Select recommendations: Among numerous other recommendations for maximizing the long-term role for nuclear in a decarbonized economy are the following:

  • The DOE’s Office of Nuclear Energy should initiate a research program that sets aggressive goals for improving performance of fuels and materials used to build or operate reactors.
  • The nuclear industry and the DOE should fully develop a structured, ongoing program to ensure the best-performing technologies move rapidly through demonstration.
  • The DOE should expand its efforts in advanced construction technology research and development and make advanced construction technologies broadly available to reduce costs.
  • Significant incentives, such as those that have nurtured solar and wind technologies, should be provided to enable the wide commercial deployment of advanced reactors.

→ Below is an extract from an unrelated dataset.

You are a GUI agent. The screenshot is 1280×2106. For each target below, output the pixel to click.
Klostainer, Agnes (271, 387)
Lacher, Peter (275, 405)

  • Widespread deployment of advanced reactors will require more skilled workers; the DOE should initiate a whole-of-government partnership and work with labor organizations, industry, regulatory agencies, and other organizations to identify gaps in critical skills and fund training and development solutions.
  • Congress should provide the NRC with more resources to enhance its capability to create efficient, effective, and flexible regulatory processes.
  • International regulatory harmonization should be increased—in the short term through bilateral arrangements and in the long term through engagement with the International Atomic Energy Agency and the Nuclear Energy Agency.
  • Federal and state governments should take actions that enable the industry to be cost competitive with other low-carbon energy technologies, including through tailored financial incentives.
  • The American Nuclear Society “should be encouraged to provide development of a nuclear engineering, procurement, and construction learning and engagement track” and “the [ANS] Education, Training, and Workforce Development Division should engage with experts in the social sciences of design and siting to collaborate, develop, and implement a set of recommendations for updating curriculum, accreditation, scholarship and fellowship programs, as well as research programs.”